Stored data entries:
--*--

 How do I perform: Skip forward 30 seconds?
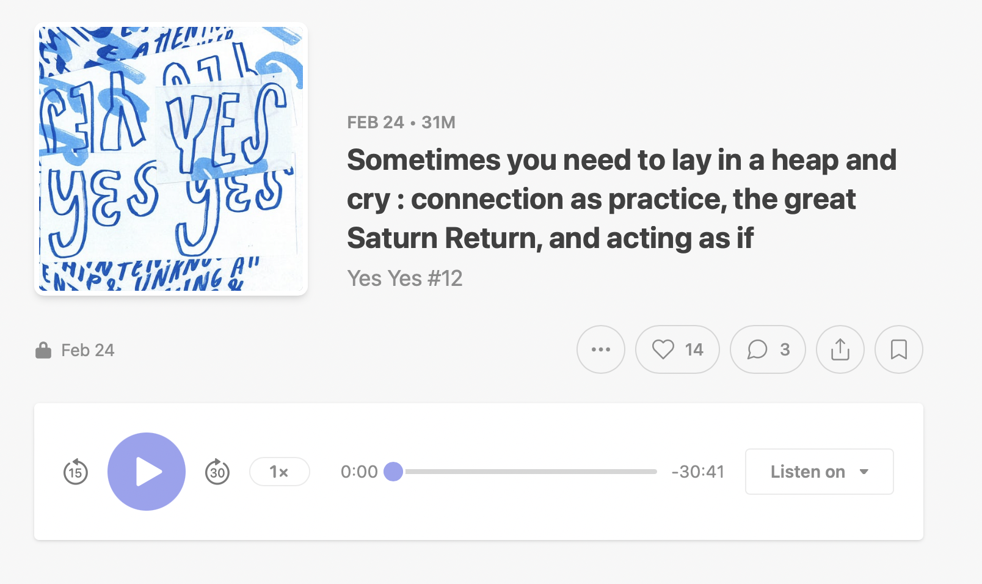tap(217, 472)
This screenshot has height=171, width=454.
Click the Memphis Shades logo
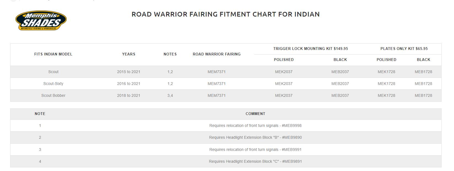pos(41,21)
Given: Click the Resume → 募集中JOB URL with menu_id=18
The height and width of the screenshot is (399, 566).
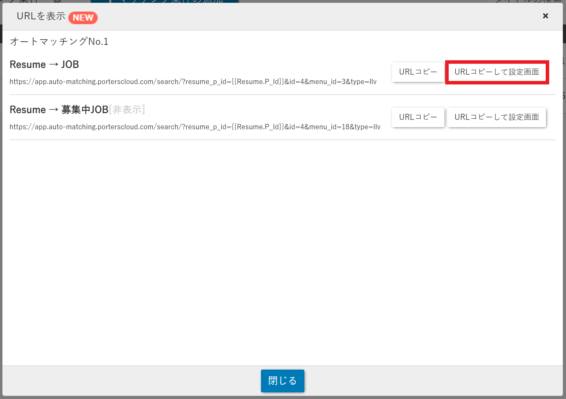Looking at the screenshot, I should click(195, 127).
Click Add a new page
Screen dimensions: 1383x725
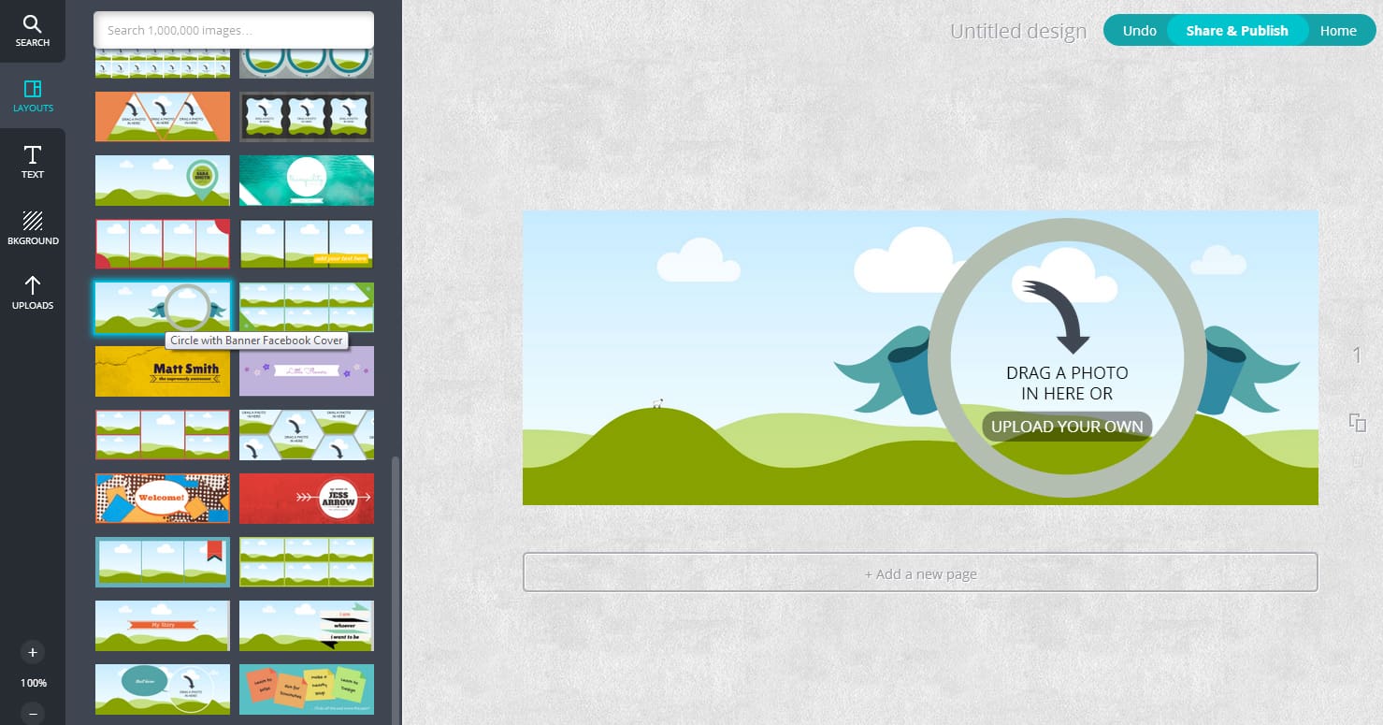tap(920, 573)
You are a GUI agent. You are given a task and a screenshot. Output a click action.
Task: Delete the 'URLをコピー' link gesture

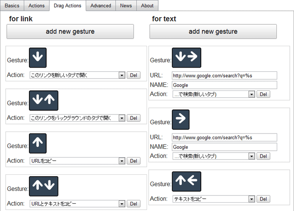(x=134, y=161)
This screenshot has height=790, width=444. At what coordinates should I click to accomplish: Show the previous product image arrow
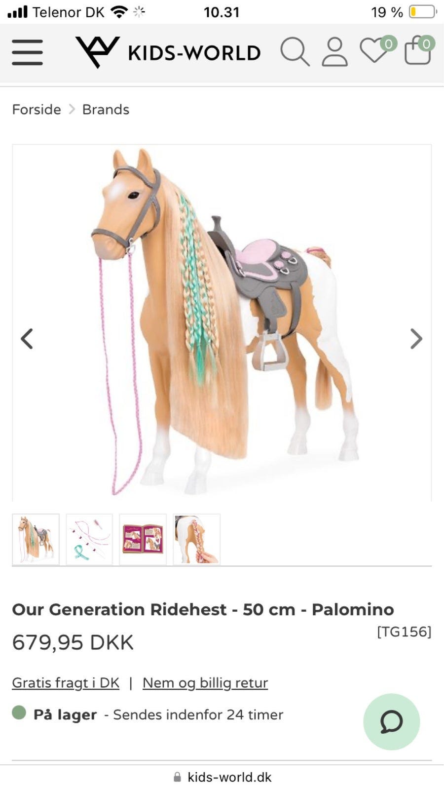pos(27,339)
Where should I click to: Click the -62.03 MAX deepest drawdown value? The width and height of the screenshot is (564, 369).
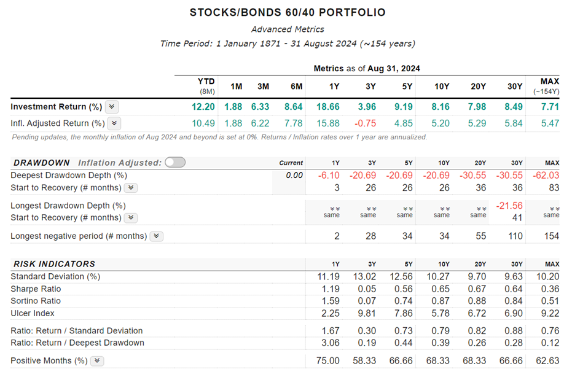[547, 176]
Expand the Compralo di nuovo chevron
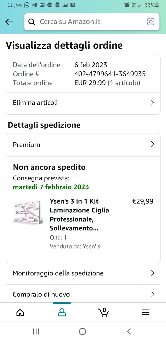This screenshot has width=166, height=341. [x=153, y=294]
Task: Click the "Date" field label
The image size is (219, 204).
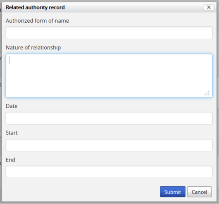Action: (x=12, y=106)
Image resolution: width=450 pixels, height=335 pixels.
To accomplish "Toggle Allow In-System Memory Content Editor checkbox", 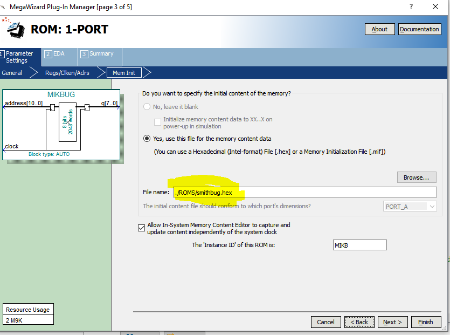I will click(141, 228).
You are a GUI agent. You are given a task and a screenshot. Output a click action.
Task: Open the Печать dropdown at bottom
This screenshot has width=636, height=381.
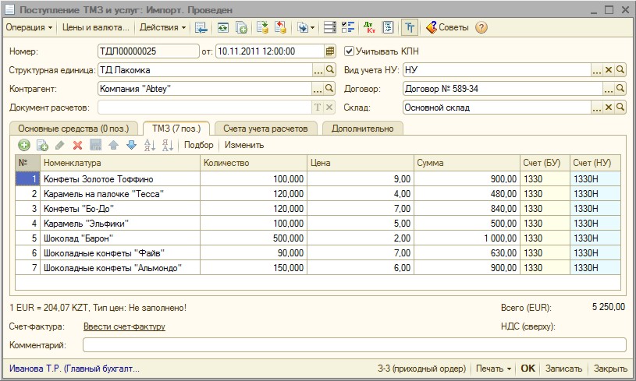pyautogui.click(x=493, y=369)
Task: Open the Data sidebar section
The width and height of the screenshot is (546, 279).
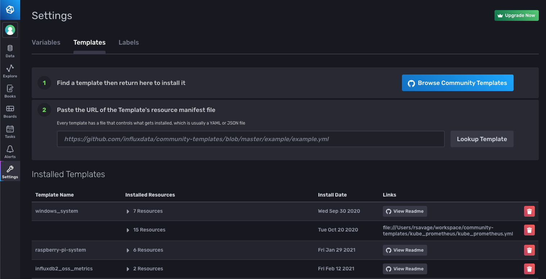Action: tap(10, 50)

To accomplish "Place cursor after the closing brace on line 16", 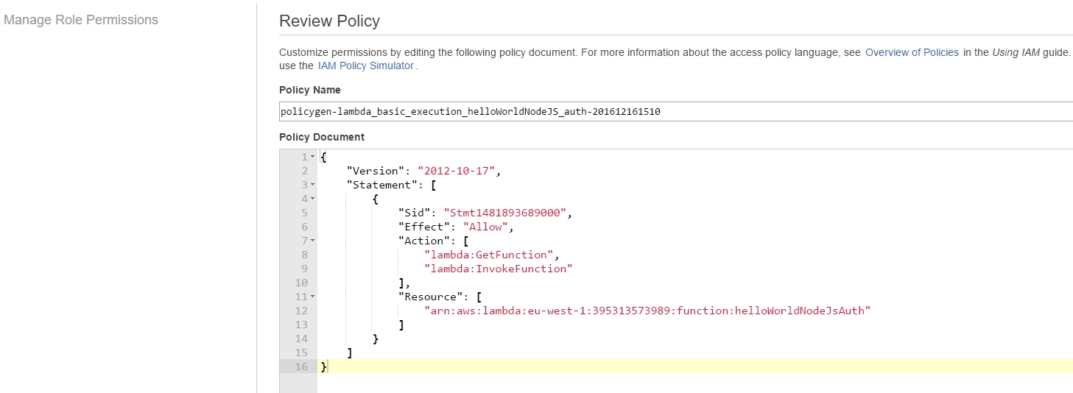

--*--

## Required work
Your reply should consist solely of the lines above, from the opening line through the line with "Click Add a new page", reproduced exactly and without pictures.

## Solution to this problem
 How do I perform: Skip forward 30 seconds?
tap(217, 472)
This screenshot has height=171, width=454.
Click the Memphis Shades logo
pos(41,21)
Given: Click the Resume → 募集中JOB URL with menu_id=18
The height and width of the screenshot is (399, 566).
Looking at the screenshot, I should click(195, 127).
Click Add a new page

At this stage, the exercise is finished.